Covid-19 rushed through our cities like the daily morning rush to work: grabbing hold of plastic lining on subway car doors, shoving them back to enter crowds of plastic purses and plastic umbrellas, searching for a plastic seat to rest upon and plastic Airpods to cling to. Covid-19 also nestled into our moments of rest: flipping on plastic light switches, turning plastic knobs on the A/C unit, gripping tight to plastic tupperware containers, punching an extra :30 seconds on the plastic microwave screen. This winter, we might as well wear plastic trench coats and plastic scarves to beat the snow.
So, how best to avoid the new artificial membranes of the city? One might recommend escaping to the countryside. Surely the natural environment contains no plastic interfaces?
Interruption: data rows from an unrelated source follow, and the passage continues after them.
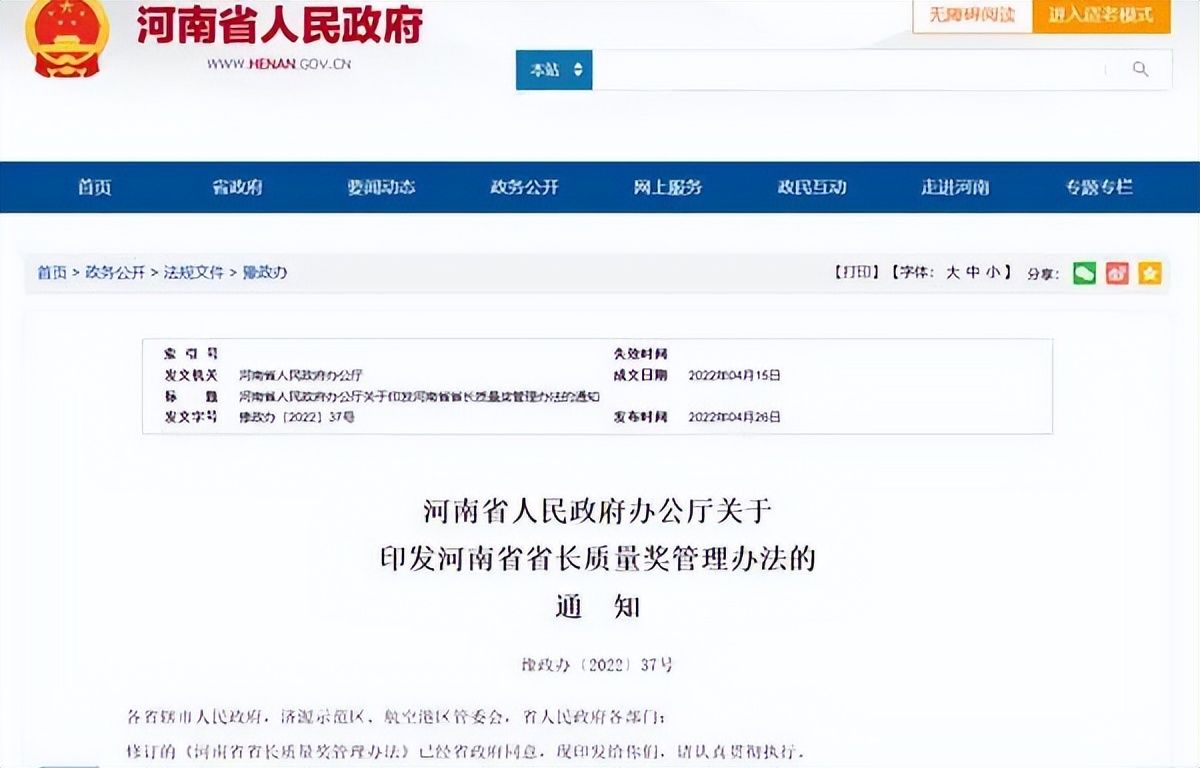Viewport: 1200px width, 768px height.
Task: Share via the yellow star Qzone icon
Action: [x=1150, y=273]
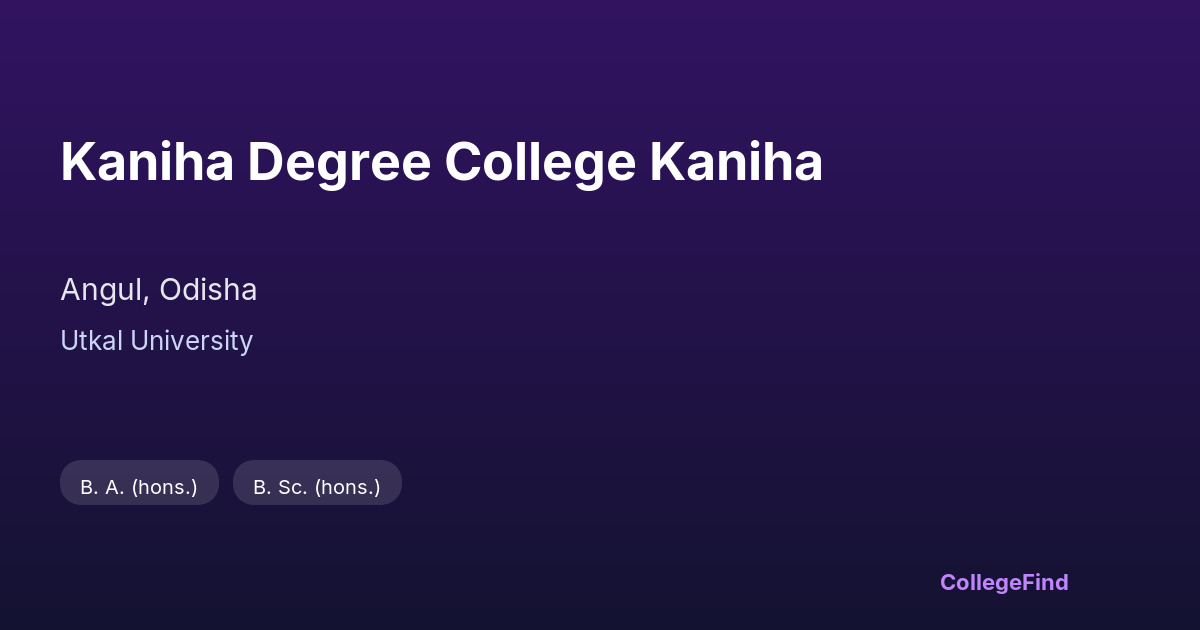Click the last Kaniha word in the title
Viewport: 1200px width, 630px height.
pos(736,162)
In our pastoral fantasies, humankind does not anticipate a disruption to the haptics of nature — running our fingers through tall reeds of grass, burying our toes in soft soil, twiddling pine needles between our teeth, grazing on sweet succulent berries and honeysuckle, worming our bodies into hollow tree trunks.
But what, if in fact, plastics are already so deeply rooted into our twenty-first century genome that we indeed are the interface? We’ve grown a fifth limb in the form of the smartphone, one that is almost always encased in a plastic protective covering. These new devices strain our eyes, so we need new contact lenses made of plastic hydrogels and hypergels. When we touch that tree, do we leave trace amounts of plastic on its surface? As millions of microplastics fill more and more of our drinking water everyday, how are we to truly be free from plastic’s intrusion into our bodies? Will plastics one day rule us from the inside out? Forget the Cyborg Manifesto — this is the dawn of the Age of Mannequin, a fully breathing, functioning plastic machine. Should we ignore our apprehensions that plastics will one day engulf the Earth? Should we fully accept a future in which humans not only lose touch with nature, but cocoon it entirely in cellophane?